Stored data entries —
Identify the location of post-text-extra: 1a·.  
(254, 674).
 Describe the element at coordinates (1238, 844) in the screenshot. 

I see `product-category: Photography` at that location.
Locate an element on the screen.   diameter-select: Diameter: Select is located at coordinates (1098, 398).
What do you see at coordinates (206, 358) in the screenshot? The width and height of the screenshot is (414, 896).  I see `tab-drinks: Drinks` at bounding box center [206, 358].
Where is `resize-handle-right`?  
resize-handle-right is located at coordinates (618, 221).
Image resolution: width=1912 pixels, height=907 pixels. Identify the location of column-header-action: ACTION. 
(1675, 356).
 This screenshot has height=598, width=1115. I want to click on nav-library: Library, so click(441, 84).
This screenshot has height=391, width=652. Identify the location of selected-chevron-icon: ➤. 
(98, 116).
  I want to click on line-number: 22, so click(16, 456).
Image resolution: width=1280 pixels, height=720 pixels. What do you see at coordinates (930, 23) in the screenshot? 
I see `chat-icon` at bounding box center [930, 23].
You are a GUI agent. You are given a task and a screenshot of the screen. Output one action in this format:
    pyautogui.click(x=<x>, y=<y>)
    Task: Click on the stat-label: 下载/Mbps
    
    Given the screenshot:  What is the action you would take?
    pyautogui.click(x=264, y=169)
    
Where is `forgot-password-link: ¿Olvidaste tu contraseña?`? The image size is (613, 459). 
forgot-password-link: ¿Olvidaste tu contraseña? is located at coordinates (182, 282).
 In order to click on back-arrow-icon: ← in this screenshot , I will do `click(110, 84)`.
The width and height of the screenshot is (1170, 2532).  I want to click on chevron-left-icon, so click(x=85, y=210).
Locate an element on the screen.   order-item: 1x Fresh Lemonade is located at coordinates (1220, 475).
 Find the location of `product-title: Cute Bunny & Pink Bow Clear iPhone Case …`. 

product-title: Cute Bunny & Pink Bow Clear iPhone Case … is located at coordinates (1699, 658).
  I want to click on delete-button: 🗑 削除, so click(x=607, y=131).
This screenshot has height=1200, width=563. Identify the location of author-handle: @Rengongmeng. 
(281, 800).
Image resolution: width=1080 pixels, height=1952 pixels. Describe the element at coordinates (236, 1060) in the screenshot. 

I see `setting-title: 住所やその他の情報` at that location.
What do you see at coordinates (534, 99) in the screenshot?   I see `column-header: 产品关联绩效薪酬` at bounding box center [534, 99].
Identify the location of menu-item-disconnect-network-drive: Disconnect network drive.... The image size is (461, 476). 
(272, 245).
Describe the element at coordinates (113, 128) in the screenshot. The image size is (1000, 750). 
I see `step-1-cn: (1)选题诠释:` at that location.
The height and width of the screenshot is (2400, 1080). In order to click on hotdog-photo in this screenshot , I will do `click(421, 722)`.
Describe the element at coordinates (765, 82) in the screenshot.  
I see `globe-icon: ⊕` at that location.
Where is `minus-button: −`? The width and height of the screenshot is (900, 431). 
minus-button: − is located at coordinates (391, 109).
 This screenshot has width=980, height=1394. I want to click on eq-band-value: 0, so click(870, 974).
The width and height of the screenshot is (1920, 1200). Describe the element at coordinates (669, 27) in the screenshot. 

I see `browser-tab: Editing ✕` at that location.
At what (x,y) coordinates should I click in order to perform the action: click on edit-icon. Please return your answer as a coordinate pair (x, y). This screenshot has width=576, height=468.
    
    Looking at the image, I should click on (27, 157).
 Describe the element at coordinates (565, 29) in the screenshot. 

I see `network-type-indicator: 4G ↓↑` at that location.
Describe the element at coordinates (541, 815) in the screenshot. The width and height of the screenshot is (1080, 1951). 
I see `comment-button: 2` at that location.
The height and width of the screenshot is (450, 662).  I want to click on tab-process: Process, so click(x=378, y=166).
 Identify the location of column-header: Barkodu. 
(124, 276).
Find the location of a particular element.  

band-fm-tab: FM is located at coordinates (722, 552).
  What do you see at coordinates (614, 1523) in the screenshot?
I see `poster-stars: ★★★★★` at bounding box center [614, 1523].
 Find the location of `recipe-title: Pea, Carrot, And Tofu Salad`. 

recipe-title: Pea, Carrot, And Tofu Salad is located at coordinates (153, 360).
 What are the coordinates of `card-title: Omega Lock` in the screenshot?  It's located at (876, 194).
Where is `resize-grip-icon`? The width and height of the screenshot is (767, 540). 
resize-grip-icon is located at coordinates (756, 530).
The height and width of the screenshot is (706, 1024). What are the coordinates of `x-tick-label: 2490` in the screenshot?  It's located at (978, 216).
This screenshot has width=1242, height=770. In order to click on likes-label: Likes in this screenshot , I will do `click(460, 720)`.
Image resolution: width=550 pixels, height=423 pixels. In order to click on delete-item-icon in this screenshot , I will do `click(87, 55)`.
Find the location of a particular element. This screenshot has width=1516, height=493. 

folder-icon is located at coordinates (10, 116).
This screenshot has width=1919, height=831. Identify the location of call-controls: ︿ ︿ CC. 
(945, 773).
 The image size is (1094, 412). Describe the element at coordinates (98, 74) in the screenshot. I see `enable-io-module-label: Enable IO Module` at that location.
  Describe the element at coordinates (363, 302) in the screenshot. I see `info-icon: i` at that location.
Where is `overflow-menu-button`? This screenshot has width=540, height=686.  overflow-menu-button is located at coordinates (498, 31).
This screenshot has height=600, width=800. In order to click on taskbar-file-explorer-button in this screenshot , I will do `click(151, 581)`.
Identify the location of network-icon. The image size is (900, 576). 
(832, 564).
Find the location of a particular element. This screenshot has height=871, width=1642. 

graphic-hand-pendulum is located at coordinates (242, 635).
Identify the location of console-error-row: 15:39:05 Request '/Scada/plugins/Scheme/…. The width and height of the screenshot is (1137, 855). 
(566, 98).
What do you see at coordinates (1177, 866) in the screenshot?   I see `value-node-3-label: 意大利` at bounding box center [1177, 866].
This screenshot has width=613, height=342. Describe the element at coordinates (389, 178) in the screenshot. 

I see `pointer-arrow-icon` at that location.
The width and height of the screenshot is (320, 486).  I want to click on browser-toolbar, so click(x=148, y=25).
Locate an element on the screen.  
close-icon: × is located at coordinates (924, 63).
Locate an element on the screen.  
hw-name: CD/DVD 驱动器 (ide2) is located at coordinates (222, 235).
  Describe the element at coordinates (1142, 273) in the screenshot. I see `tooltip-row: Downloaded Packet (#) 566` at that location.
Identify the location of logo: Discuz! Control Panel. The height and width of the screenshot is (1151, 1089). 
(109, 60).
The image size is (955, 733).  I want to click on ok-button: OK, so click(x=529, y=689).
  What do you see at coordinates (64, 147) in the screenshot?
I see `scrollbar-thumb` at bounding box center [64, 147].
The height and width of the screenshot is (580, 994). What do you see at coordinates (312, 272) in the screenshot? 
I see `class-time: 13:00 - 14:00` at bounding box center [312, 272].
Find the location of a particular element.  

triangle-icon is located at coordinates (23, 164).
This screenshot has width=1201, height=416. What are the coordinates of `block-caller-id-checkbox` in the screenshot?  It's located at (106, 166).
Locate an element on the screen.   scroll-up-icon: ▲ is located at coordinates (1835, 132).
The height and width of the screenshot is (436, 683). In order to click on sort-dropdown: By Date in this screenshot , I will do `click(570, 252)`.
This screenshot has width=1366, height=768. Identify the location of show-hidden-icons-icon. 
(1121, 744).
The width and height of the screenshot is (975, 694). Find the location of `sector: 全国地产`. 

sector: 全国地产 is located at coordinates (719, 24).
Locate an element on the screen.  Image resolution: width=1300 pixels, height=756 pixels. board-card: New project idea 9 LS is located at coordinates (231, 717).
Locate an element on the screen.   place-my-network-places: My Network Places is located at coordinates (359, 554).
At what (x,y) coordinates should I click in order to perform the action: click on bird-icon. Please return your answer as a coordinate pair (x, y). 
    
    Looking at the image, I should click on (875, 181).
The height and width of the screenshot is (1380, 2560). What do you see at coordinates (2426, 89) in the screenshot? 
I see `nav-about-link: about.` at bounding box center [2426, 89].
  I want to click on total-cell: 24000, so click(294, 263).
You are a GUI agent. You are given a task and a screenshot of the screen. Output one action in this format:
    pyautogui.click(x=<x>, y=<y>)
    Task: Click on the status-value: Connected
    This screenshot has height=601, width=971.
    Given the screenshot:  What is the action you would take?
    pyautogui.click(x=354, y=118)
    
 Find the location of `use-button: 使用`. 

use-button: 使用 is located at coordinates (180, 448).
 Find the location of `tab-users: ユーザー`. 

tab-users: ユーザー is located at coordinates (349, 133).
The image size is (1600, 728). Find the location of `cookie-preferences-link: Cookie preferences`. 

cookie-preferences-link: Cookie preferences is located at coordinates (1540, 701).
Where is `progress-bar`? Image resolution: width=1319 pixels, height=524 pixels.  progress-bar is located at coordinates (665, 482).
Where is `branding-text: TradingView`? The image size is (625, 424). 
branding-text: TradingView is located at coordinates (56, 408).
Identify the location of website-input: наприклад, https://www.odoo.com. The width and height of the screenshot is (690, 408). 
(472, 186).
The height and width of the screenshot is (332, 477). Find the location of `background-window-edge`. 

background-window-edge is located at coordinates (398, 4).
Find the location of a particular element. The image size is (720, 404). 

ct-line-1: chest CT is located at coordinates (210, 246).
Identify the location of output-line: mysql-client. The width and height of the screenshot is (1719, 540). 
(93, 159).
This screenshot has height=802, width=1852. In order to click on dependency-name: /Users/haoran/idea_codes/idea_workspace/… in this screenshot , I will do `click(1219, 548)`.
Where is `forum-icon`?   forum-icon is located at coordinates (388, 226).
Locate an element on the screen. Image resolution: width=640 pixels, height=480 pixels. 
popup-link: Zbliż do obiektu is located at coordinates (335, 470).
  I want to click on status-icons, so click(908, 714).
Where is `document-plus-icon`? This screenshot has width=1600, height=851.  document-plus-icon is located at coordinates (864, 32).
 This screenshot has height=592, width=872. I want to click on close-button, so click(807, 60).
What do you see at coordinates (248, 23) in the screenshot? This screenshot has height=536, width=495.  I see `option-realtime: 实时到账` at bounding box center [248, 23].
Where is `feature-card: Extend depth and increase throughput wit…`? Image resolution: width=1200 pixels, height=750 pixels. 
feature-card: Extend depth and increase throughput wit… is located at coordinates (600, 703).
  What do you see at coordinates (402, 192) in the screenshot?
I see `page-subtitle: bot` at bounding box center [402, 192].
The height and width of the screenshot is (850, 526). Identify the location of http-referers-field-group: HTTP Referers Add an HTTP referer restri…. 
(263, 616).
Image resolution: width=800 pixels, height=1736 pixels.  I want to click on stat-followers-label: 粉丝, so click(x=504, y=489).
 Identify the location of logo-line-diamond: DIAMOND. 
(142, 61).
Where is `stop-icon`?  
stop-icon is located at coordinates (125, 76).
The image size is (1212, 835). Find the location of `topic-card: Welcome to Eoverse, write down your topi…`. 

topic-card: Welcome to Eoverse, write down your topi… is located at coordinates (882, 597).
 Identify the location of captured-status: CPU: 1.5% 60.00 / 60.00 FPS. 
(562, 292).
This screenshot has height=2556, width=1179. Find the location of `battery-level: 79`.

Exercise prompt — Lay out the lines of the entries starting at the line containing "This screenshot has width=1366, height=768." and ending at the line containing "sector: 全国地产 is" as a JSON list of strings, one string per line, omitting blank lines.

Result —
[
  "This screenshot has width=1366, height=768. Identify the location of show-hidden-icons-icon. ",
  "(1121, 744).",
  "The width and height of the screenshot is (975, 694). Find the location of `sector: 全国地产`. ",
  "sector: 全国地产 is located at coordinates (719, 24)."
]